Extract each line of the listing below verbatim, leaving out the pictures.

++++++

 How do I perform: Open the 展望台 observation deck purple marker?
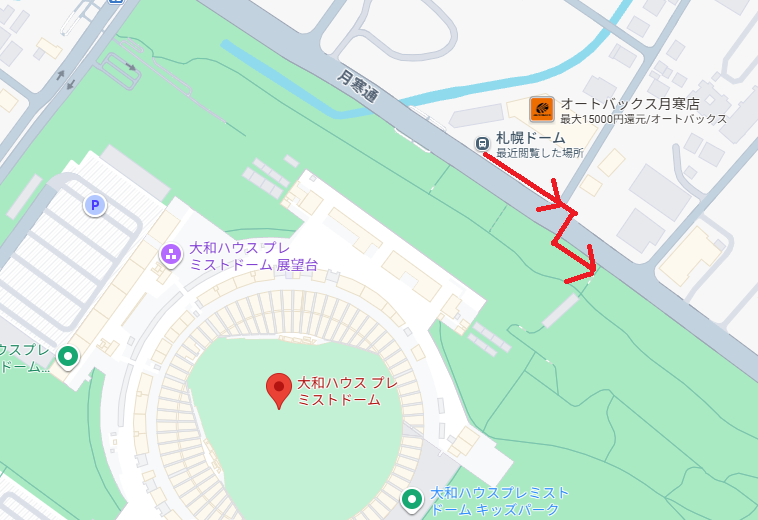coord(171,255)
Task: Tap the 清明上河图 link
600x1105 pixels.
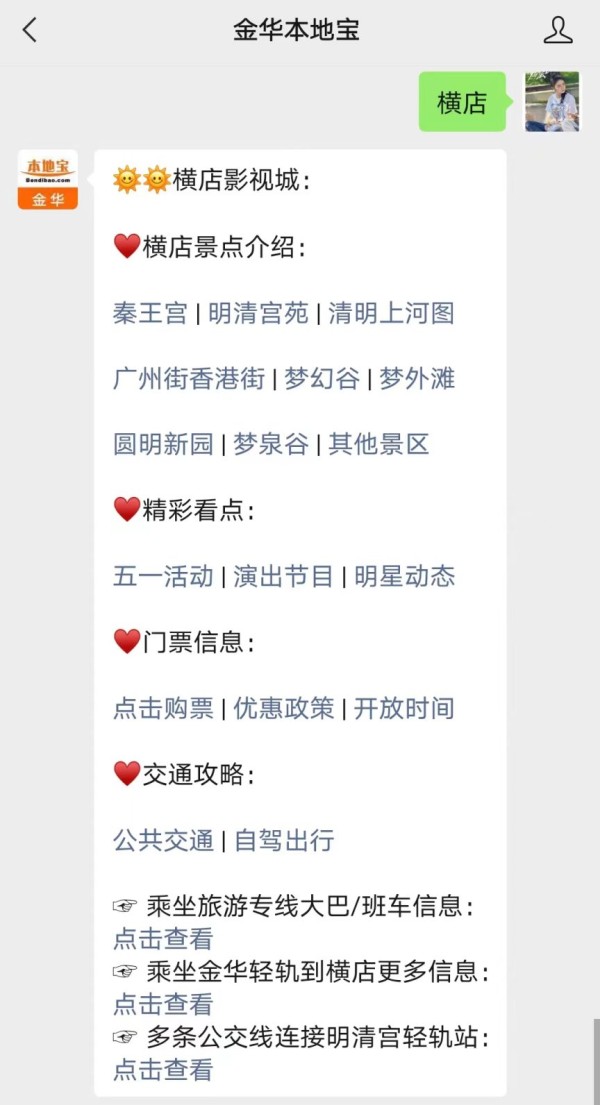Action: coord(391,313)
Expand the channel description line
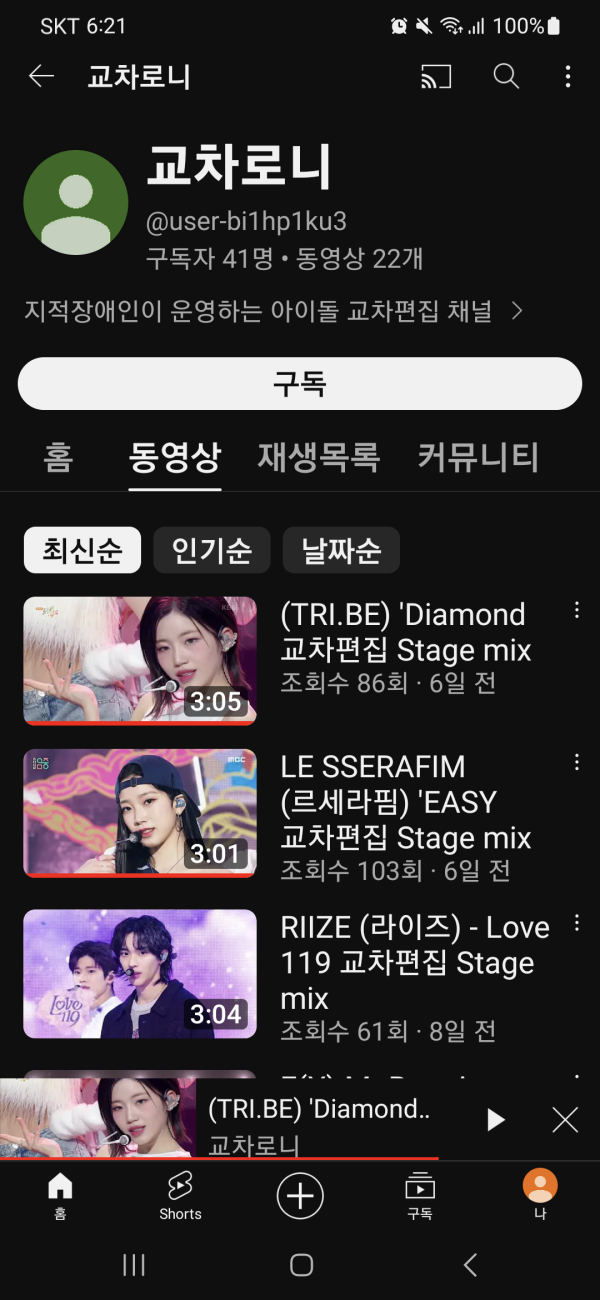The image size is (600, 1300). click(274, 311)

++++++

** Task solution **
 How do I perform: Open the 展望台 observation deck purple marker?
coord(171,255)
Task: Tap the 清明上河图 link
600x1105 pixels.
Action: coord(391,313)
Expand the channel description line
The image size is (600, 1300). click(274, 311)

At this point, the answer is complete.